According to the institutional theory, organizations experience pressure that may lead to the violation of particular normative values and standards (Cardinale, 2018). Tata’s decision to acquire different companies, including JLR, suggests its unlimited effort to exert its legitimacy as a global manufacturer of automobiles for all markets. The idea demonstrated Tata’s need for conforming to the standards accepted by the global population. Such reception would guarantee the growth of its brand equities while boosting customers’ satisfaction levels in international bazaars (Chaney, Slimane, & Humphreys, 2016).

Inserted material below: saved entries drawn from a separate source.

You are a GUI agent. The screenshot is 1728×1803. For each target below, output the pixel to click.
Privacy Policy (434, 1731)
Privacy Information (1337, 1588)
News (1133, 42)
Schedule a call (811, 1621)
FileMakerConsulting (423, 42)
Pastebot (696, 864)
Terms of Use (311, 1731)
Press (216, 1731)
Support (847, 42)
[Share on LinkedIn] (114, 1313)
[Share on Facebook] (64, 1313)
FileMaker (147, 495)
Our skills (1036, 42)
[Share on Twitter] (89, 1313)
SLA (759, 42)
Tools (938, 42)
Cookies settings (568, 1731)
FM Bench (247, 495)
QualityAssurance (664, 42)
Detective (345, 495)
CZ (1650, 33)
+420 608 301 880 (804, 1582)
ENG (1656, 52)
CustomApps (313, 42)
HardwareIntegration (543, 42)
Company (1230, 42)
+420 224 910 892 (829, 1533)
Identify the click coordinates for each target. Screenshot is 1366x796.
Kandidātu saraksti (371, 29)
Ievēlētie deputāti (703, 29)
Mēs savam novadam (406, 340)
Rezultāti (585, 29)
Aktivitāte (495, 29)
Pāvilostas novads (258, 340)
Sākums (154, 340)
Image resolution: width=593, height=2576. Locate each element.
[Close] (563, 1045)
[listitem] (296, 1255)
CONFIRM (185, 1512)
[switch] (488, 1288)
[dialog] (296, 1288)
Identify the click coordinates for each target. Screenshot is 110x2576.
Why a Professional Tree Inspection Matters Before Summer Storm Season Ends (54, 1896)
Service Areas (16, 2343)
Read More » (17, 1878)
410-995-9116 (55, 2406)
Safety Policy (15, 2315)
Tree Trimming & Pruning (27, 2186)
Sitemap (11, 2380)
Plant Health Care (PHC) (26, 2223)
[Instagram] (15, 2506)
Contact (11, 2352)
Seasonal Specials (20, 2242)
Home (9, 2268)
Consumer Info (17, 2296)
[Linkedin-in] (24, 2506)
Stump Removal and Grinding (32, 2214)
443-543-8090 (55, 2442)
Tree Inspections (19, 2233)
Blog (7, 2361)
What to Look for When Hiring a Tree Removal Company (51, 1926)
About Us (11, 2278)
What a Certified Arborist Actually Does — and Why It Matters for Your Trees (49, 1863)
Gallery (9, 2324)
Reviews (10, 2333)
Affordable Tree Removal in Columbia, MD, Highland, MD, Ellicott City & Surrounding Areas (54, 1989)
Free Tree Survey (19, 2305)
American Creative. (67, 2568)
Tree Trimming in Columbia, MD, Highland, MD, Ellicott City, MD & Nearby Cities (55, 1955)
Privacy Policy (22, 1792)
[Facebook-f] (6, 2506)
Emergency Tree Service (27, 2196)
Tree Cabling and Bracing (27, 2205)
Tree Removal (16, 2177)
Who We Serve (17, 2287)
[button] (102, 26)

According to Schilke (2018), the pressure emphasized by the institutional theory arises from external stakeholders who force an organization to behave and make decisions that conform to their expectations. From the stakeholder theoretical perspective, these expectations include the increasing value and returns on investments to shareholders (Jones, Harrison, & Felps, 2018; Nason, Bacq, & Gras, 2018). Once a brand becomes popular and well known, a company will have exerted its legitimacy to its existing and potential customers. Consequently, it becomes less strenuous to convince clients to buy a particular product.
Conclusion
The decision to acquire JLR and other popular brands may be seen as an attempt to create Tata’s brand association with high-end and reliable SUVs and luxury vehicles. Therefore, due to the brand association of Jaguar and Land Rover, Tata expected customers to perceive other product lines, including Indica and Safari, as embracing the same quality standards.
Ultimately, Tata would be perceived as delivering higher returns on shareholders’ investments as presented in the stakeholder theory. Tata Motors’ idea of acquiring JLR was projected to provide the necessary synergy for its growth as a multinational brand. Its domestic brand, namely, Safari and Indica, produced an internal noise that required high-end technologies to resolve them. This technology was readily available through Tata’s access to the intellectual and property rights of JLR.
Apart from owning the world’s cheapest car, Tata also wanted to own high-end SUVs and luxury vehicles. Hence, owning them would open Tata’s markets not only in East Asia but also in Europe and the U.S. These concerns were well aligned with institutional and stakeholder theories. However, the onset of the global financial crisis of 2008 and 2009 proved that the decision of acquiring JLR was poorly timed. Tata had to bear the consequences manifested in the form of losses in domestic, American and European markets.